■ **What this task involves**: Leave out the pictures, and quote exactly the lines running from the one with "1568x767 pixels. Task: Open" through the last line of the entries below.

■ **Data listing**:

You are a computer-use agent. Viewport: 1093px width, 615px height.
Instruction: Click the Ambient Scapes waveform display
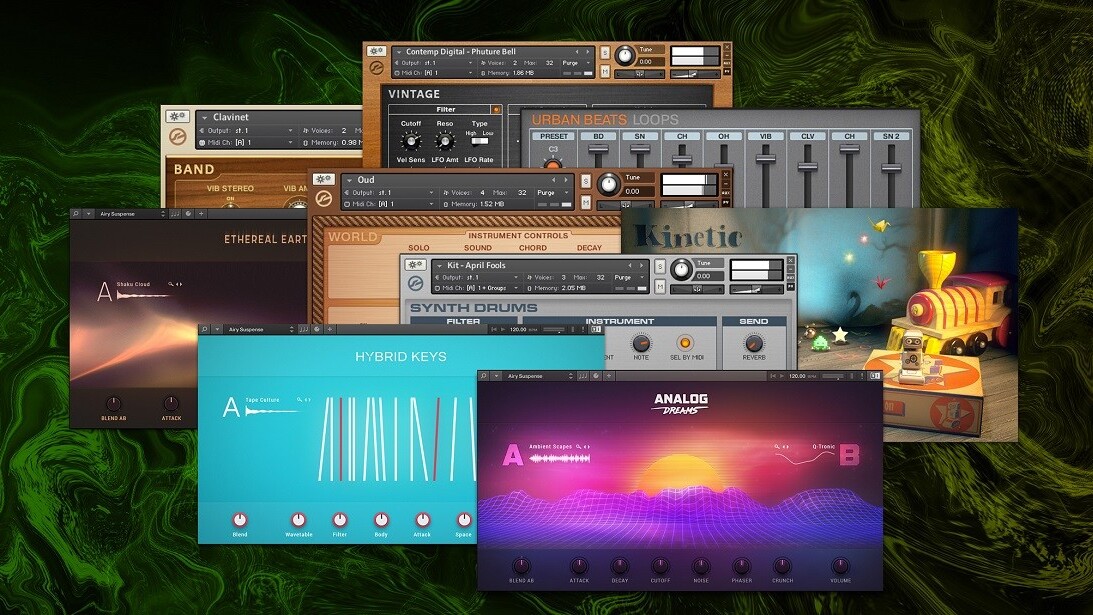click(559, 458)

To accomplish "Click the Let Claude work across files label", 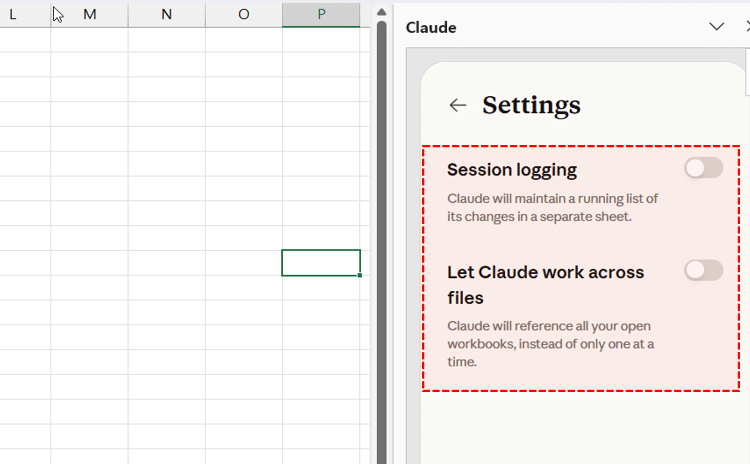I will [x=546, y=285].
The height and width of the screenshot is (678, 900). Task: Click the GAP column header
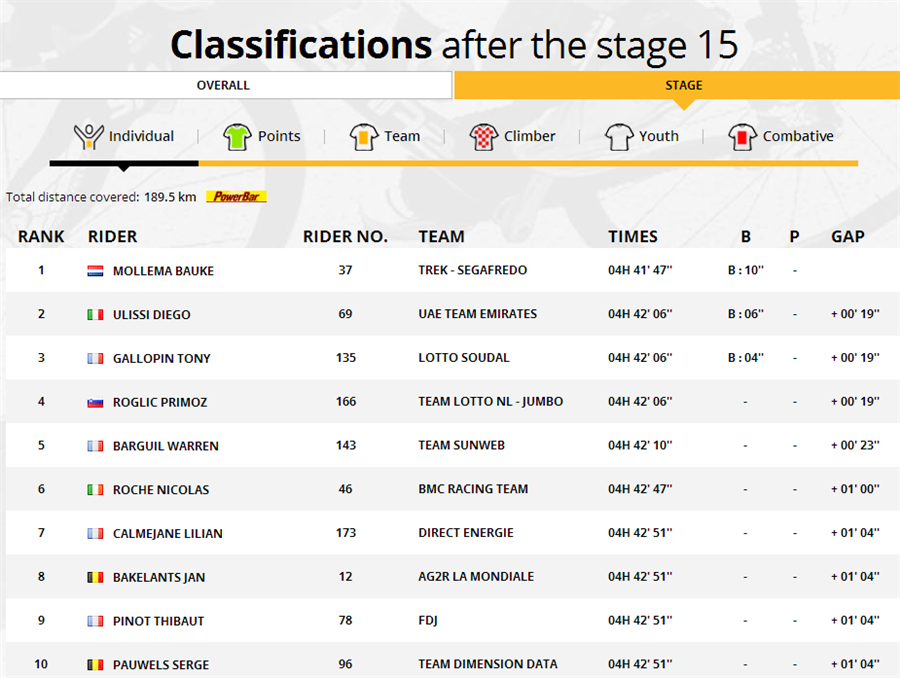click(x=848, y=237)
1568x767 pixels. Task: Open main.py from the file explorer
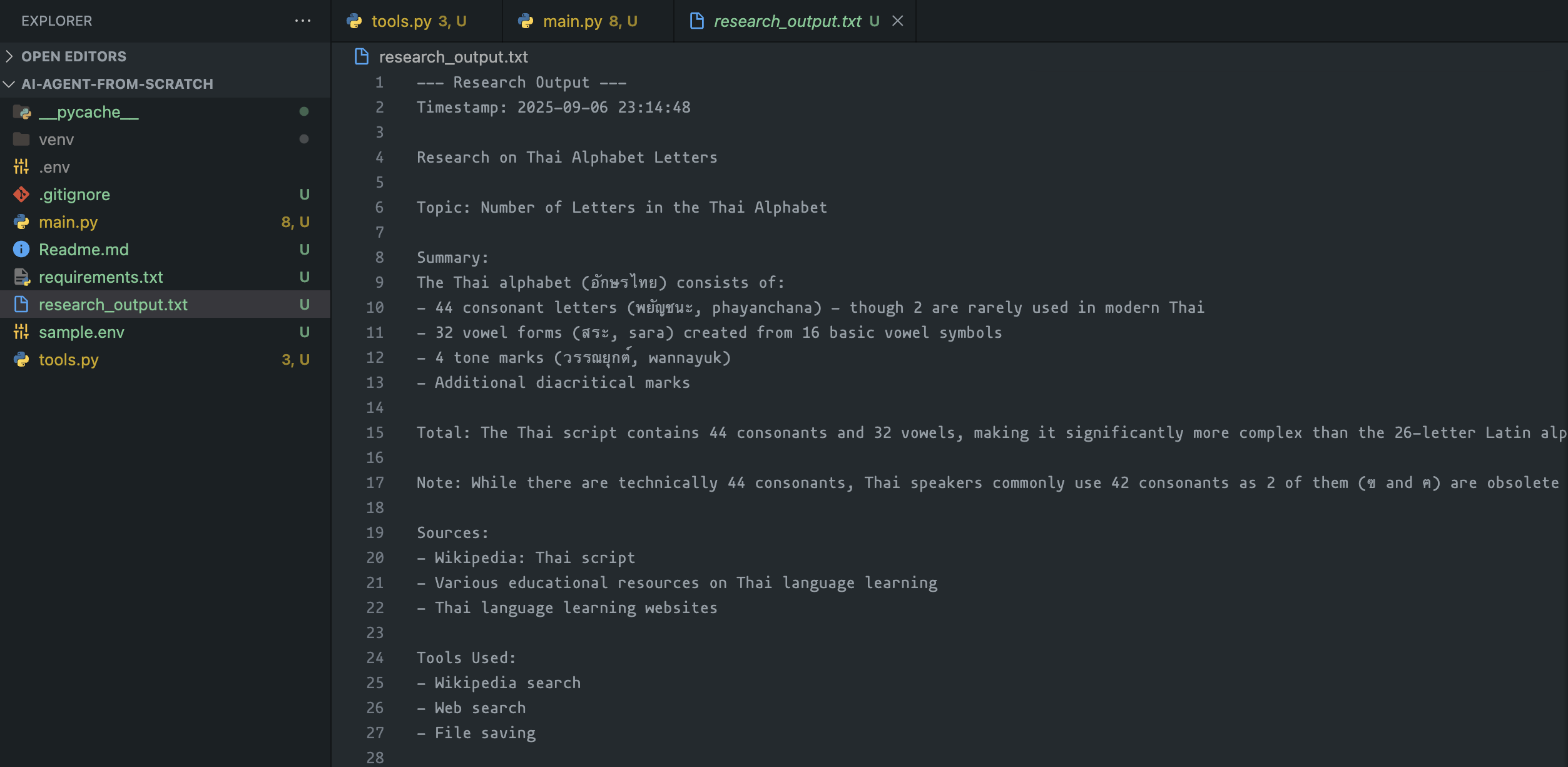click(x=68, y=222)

■ **Your response**:
1568x767 pixels. Task: Open main.py from the file explorer
click(x=68, y=222)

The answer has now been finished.